WHAT THE TASK REQUIRES> Find each line below where the word "logo" occurs, and copy it.

+++++

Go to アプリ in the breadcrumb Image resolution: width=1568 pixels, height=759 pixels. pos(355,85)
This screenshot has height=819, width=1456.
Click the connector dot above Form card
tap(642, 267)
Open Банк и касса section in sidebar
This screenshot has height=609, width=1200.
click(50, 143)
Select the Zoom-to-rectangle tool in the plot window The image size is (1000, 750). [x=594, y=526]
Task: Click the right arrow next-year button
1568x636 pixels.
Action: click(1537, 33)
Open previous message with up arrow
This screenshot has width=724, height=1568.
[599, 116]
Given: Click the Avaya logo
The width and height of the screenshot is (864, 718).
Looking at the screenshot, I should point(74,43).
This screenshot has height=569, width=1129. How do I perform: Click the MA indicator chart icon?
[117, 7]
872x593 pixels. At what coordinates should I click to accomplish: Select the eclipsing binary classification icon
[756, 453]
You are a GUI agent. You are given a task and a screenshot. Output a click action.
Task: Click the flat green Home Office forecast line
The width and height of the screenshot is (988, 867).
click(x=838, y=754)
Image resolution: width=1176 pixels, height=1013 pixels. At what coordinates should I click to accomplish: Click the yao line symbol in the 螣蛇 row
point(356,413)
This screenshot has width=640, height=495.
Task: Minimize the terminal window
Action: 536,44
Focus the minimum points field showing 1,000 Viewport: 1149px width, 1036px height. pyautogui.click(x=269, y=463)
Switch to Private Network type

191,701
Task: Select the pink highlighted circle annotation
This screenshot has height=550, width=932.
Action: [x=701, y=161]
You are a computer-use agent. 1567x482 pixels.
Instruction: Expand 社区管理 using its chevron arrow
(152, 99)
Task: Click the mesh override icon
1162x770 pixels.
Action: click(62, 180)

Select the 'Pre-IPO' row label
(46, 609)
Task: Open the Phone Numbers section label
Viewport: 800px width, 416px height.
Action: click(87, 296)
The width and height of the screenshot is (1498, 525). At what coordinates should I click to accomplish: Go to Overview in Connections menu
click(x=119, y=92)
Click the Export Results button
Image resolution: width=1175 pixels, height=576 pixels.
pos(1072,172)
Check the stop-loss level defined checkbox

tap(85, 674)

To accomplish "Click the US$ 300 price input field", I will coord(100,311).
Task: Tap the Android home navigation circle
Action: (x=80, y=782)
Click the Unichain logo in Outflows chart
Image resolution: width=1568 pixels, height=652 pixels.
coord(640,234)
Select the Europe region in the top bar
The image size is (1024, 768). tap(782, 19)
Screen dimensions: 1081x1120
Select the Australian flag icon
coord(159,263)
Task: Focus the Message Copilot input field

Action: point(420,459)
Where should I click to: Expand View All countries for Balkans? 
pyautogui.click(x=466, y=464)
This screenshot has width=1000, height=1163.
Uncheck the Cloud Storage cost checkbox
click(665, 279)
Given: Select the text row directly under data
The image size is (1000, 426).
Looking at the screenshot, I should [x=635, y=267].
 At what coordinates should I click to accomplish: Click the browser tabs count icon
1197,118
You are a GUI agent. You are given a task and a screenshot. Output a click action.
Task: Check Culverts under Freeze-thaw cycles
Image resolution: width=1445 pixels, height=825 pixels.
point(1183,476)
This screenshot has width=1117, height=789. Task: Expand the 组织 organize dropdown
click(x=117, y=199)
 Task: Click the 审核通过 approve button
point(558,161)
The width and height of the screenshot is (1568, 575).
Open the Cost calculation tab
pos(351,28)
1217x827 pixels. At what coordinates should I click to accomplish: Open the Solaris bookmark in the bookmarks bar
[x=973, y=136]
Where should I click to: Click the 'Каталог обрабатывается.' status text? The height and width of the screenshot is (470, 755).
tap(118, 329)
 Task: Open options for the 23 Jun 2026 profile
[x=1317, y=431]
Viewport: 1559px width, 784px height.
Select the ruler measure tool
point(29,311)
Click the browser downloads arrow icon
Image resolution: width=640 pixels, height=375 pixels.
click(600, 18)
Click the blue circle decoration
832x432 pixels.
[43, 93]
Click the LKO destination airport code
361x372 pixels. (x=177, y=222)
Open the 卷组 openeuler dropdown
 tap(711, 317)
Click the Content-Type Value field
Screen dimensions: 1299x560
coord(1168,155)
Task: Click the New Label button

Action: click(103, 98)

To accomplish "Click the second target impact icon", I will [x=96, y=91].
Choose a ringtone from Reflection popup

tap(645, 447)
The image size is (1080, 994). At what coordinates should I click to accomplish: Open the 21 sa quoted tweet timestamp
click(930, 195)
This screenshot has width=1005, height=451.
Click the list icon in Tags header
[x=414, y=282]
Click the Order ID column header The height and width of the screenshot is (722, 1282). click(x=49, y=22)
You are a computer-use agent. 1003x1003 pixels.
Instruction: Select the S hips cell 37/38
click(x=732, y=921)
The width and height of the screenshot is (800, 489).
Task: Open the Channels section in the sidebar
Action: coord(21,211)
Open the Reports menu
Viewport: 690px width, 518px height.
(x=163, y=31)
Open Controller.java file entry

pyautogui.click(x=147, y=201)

+++++

WRITTEN RESPONSE>
Given: Click the Avaya logo
Click the Unichain logo in Outflows chart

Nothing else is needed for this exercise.